Dataset entries
--

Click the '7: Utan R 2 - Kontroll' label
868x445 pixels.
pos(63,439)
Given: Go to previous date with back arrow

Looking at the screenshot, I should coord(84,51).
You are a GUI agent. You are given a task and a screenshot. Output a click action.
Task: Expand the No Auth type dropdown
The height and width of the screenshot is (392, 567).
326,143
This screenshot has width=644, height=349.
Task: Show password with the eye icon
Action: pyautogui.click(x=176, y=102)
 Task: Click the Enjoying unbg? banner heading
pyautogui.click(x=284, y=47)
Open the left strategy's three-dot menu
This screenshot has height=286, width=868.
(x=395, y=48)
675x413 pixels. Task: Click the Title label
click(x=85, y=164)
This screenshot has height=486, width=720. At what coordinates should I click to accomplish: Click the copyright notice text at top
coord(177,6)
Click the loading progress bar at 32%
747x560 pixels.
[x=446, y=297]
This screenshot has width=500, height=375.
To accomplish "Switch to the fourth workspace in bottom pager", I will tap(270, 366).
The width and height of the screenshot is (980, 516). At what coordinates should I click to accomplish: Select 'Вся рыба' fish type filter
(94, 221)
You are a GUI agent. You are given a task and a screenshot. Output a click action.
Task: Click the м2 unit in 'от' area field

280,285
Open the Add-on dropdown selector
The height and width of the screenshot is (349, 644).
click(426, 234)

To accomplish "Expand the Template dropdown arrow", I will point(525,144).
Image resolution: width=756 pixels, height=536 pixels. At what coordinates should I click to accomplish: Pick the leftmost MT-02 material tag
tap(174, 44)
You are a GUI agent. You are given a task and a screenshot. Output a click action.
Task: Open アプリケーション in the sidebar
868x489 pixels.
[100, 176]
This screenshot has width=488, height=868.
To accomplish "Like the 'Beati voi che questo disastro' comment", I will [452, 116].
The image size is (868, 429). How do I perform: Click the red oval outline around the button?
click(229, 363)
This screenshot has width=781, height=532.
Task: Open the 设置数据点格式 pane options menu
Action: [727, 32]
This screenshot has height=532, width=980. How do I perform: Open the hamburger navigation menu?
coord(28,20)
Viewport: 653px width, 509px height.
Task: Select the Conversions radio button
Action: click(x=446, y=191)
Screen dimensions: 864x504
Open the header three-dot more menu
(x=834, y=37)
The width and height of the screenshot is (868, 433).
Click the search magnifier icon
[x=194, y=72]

--

:: Task description ::
Please copy the line that contains "This screenshot has width=488, height=868." and each line after it through the end of the records, exactly, and no other lines.

:: Result for this exercise ::
This screenshot has width=488, height=868.
To accomplish "Like the 'Beati voi che questo disastro' comment", I will [452, 116].
The image size is (868, 429). How do I perform: Click the red oval outline around the button?
click(229, 363)
This screenshot has width=781, height=532.
Task: Open the 设置数据点格式 pane options menu
Action: [727, 32]
This screenshot has height=532, width=980. How do I perform: Open the hamburger navigation menu?
coord(28,20)
Viewport: 653px width, 509px height.
Task: Select the Conversions radio button
Action: click(x=446, y=191)
Screen dimensions: 864x504
Open the header three-dot more menu
(x=834, y=37)
The width and height of the screenshot is (868, 433).
Click the search magnifier icon
[x=194, y=72]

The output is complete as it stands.